• _Given instruction 1_: Please reproduce verbatim the passage of the Airbnb ratings tutorial that runs from "3. Switch from" up to and including "within the city.".

• _Text excerpt_:
══════
Analyzing Airbnb ratings in Los Angeles

Context

Founded in 2008, Airbnb has quickly gained global popularity among travelers. To elevate this service, identifying the determinants of listing success and their role in drawing tourism is pivotal. The users' property ratings focus on criteria such as accuracy, communication, cleanliness, location, check-in, and value.

This tutorial aim to extract insights into Airbnb users' overall impressions, connecting the overall rating score with distinct variables while taking into account the geographical neighbors behavior through a Geographically Weighted Regression model.

We'll also dive into the regions where location ratings significantly influence the overall score and enrich this analysis with sociodemographic data from CARTO's Data Observatory.

This tutorial will take you through the following sections:


Step-by-Step Guide:

Visualizing Airbnb listings

  1. Access the Maps section from your CARTO Workspace using the navigation menu and create a New Map.

  1. Add Los Angeles Airbnb data from CARTO Data Warehouse.

    • Select the Add source from button at the bottom left on the page.

    • Click on the CARTO Data Warehouse connection.

    • Navigate through demo data > demo tables to losangeles_airbnb_data and select Add source.

  2. Let's add some basic styling! Rename the map to Map 1 Airbnb initial data exploration. Then click on Layer 1 in the Layers panel and apply the following:

    • Name (select the three dots next to the layer name): Airbnb listings

    • Color: your pick!

    • Outline: white, 1px stroke

    • Radius: 3

  3. Switch from Layers to Interactions at the top left of the UI. Enable interactions for the layer.

    • Select a style for the pop-up window; we'll use light.

    • From the drop-down menu, select the variable price_num.

    • Select # to format the numbers as dollars. In the box to the right, rename the field Price per night.

You should have something that looks a little like this 👇

We will now inspect how Airbnb listings are distributed across Los Angeles and aggregate the raw data to have a better understanding on how different variables vary geographically within the city.

Now let's add a new data source to visualize the airbnb listings using an H3 grid.


Aggregating data to a H3 grid

Now let's aggregate this data to a H3 Spatial Index grid. This approach has multiple advantages:

  • Ease of interpreting spatial trends on your map

  • Ability to easily enrich that grid with multiple data sources

  • Suitability for spatial modelling like Geographically Weighted Regression...

...all of which we'll be covering in this tutorial!

  1. In the CARTO Workspace, head to Workflows and select + New Workflow, using the CARTO Data Warehouse connection.
══════
Dataset excerpt
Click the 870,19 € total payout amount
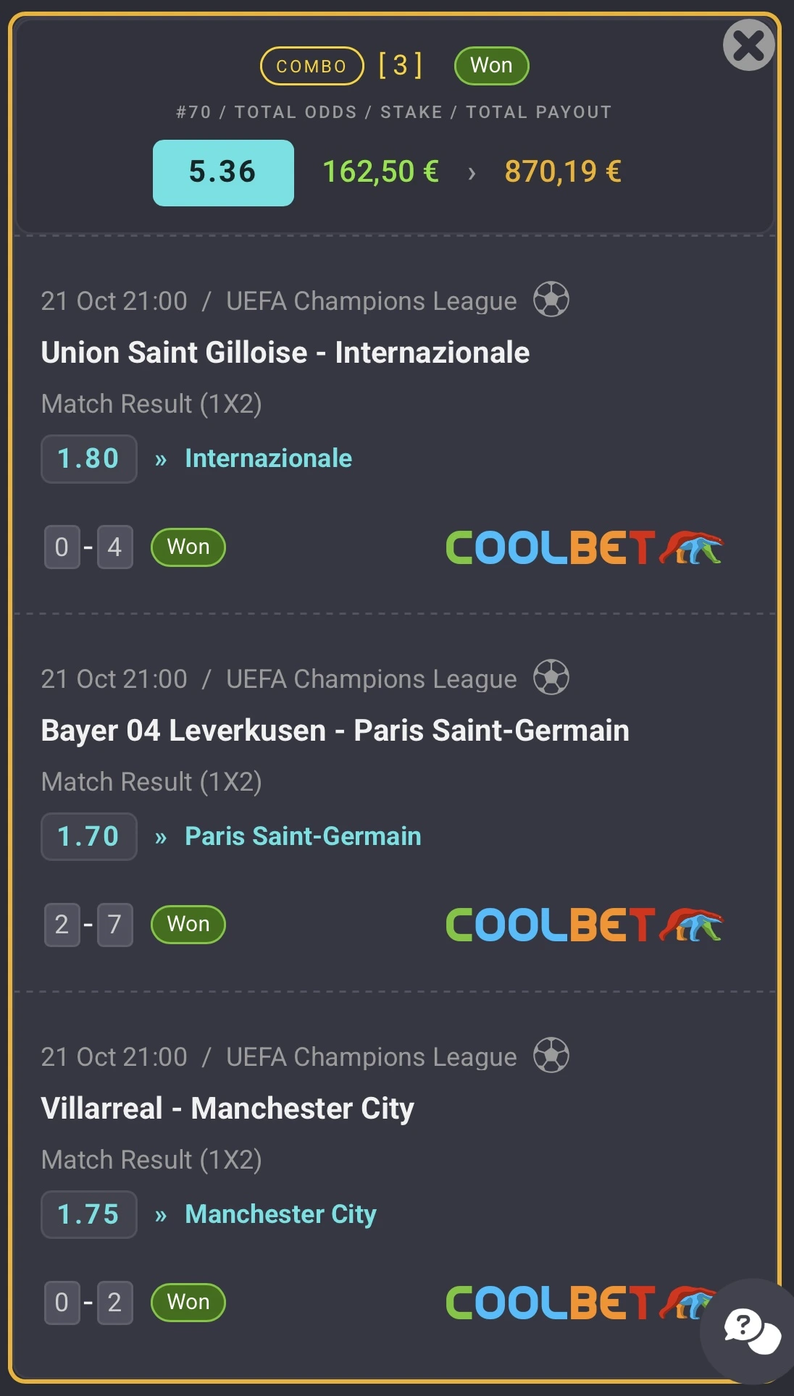794x1396 pixels. pyautogui.click(x=563, y=172)
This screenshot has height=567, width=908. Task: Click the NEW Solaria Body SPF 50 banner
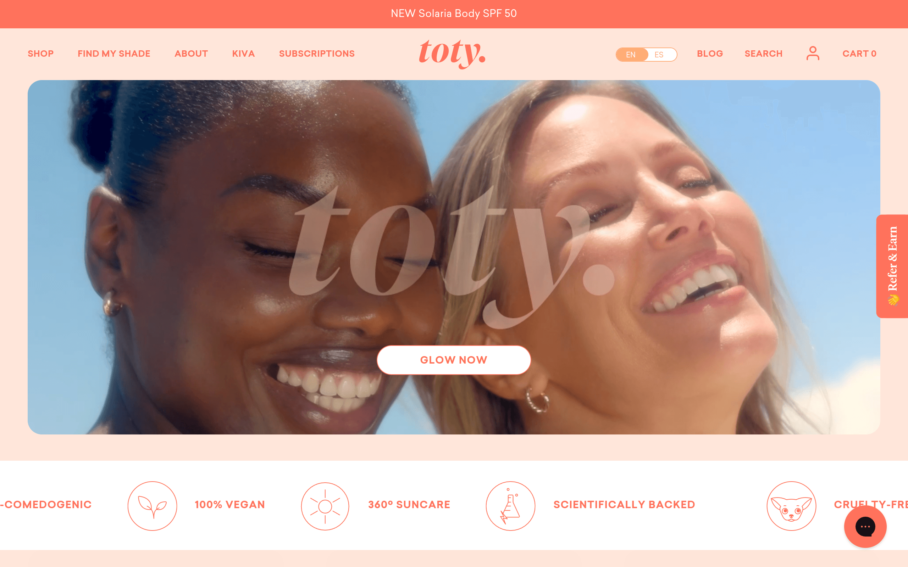[454, 14]
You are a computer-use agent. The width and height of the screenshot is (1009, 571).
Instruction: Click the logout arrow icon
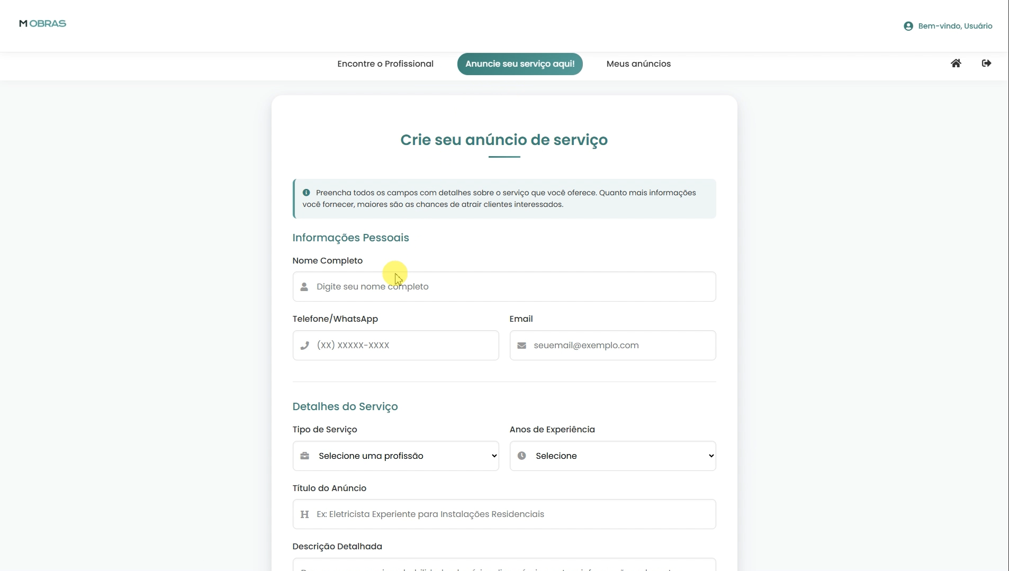(986, 64)

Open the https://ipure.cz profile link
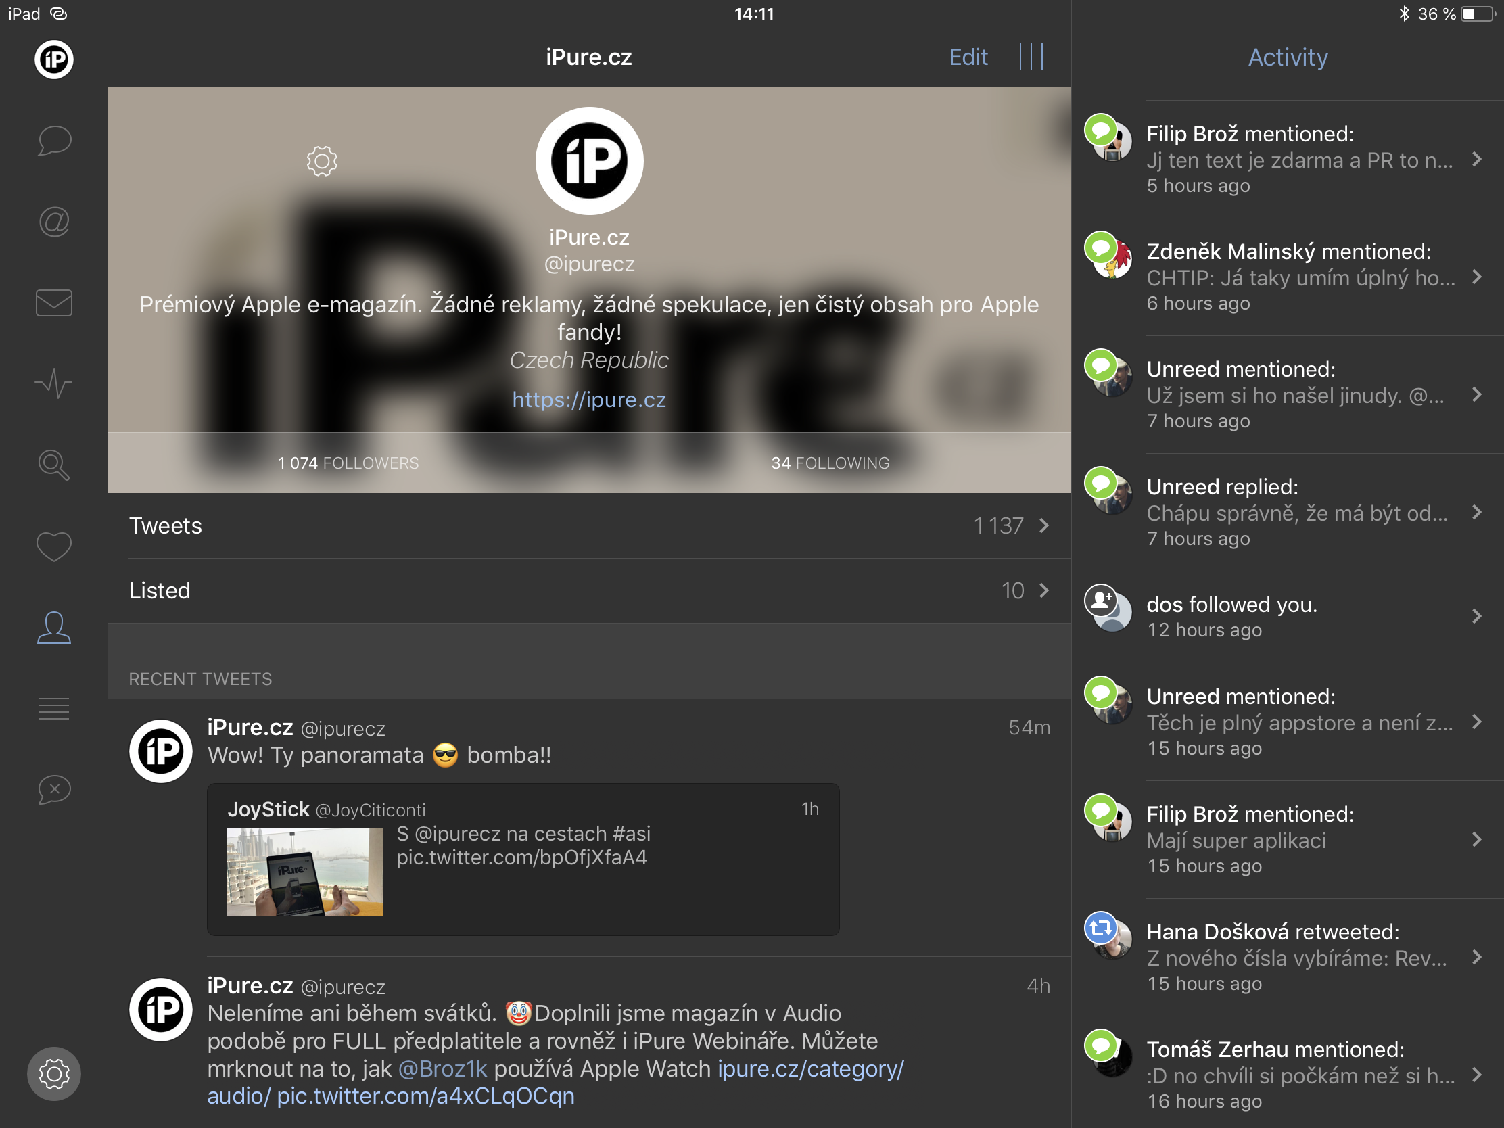(589, 400)
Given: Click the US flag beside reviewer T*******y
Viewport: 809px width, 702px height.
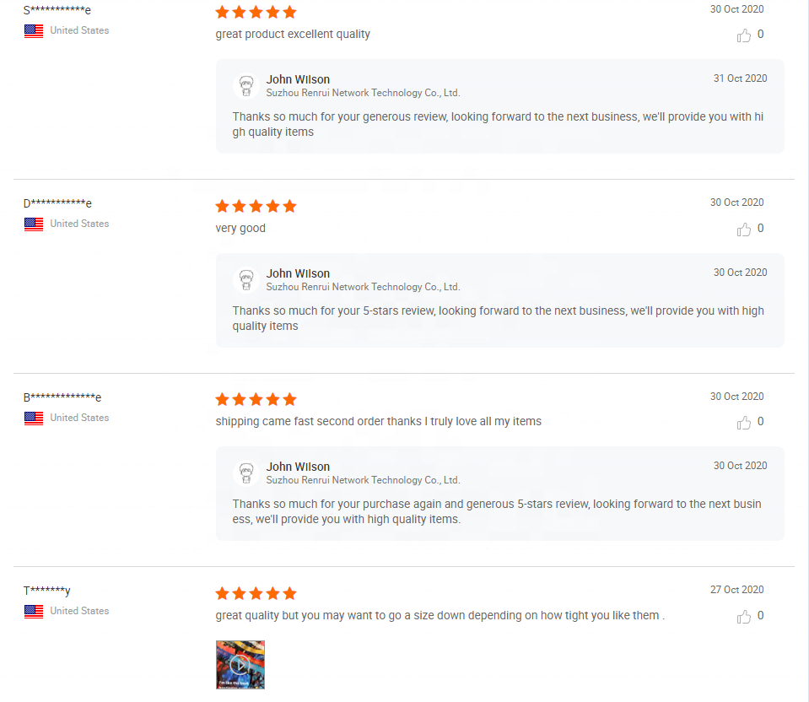Looking at the screenshot, I should pos(34,612).
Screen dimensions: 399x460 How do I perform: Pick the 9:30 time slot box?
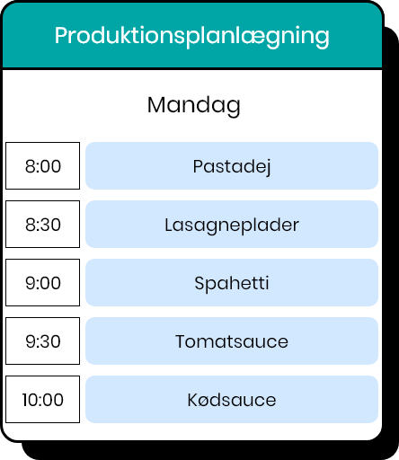coord(43,341)
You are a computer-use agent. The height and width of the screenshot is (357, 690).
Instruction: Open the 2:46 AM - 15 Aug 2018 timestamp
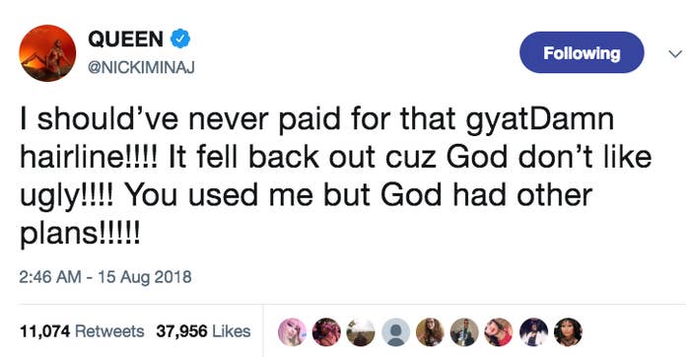tap(105, 277)
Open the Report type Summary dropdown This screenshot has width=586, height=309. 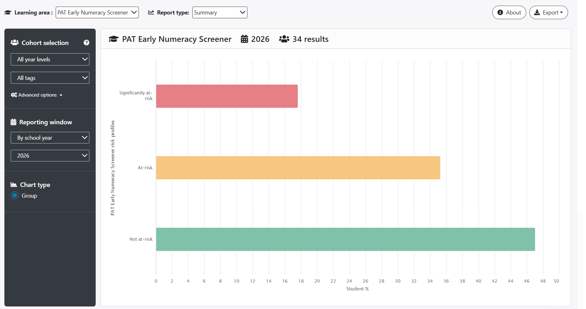pos(220,13)
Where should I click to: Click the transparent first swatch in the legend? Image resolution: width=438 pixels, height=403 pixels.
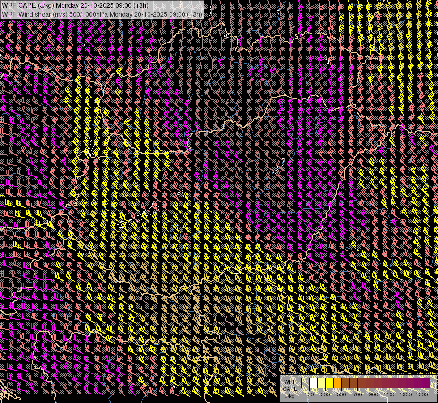305,383
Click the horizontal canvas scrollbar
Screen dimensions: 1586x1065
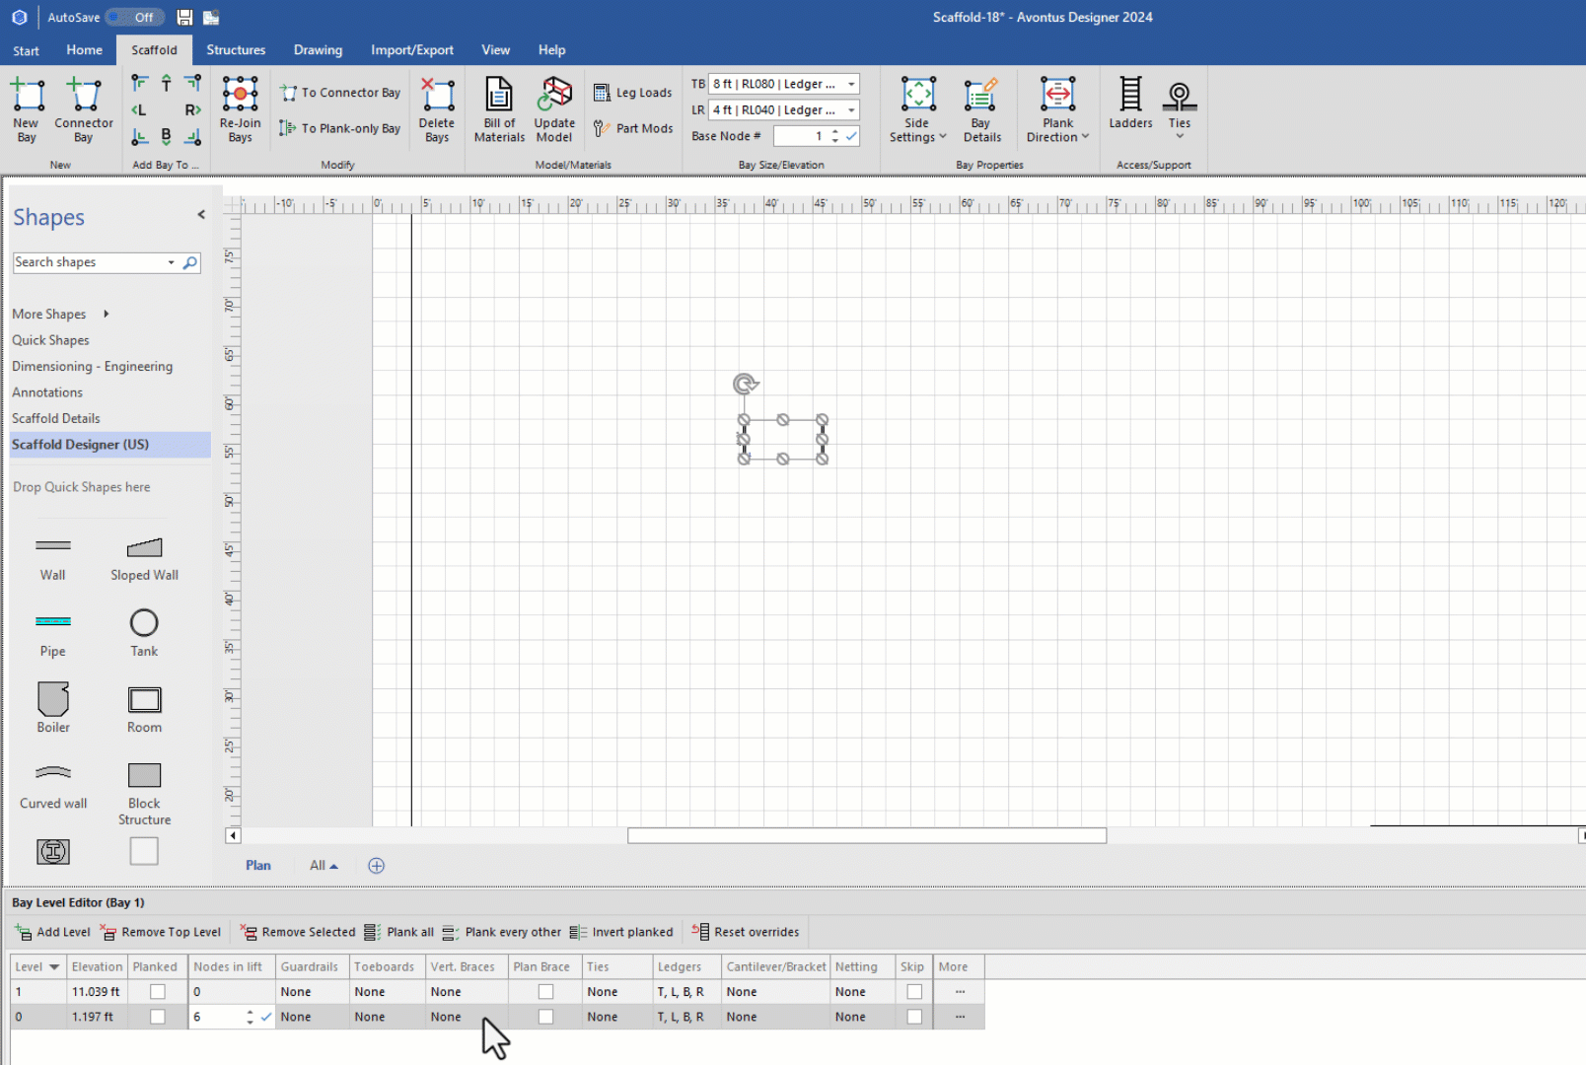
══════
• _Given instruction 2_: Recast the lines of the records from the line with "Where should I" through the end of the records as a Markdown table with columns No. and Record line. Skip blank lines and omit the pictures.

• _Exercise result 1_:
3. Switch from Layers to Interactions at the top left of the UI. Enable interactions for the layer.

    • Select a style for the pop-up window; we'll use light.

    • From the drop-down menu, select the variable price_num.

    • Select # to format the numbers as dollars. In the box to the right, rename the field Price per night.

You should have something that looks a little like this 👇

We will now inspect how Airbnb listings are distributed across Los Angeles and aggregate the raw data to have a better understanding on how different variables vary geographically within the city.

• _Exercise result 2_:
| No. | Record line |
|---|---|
| 1 | Where should I click to: Click the transparent first swatch in the legend? Image resolution: width=438 pixels, height=403 pixels. |
| 2 | 305,383 |
| 3 | Click the horizontal canvas scrollbar |
| 4 | Screen dimensions: 1586x1065 |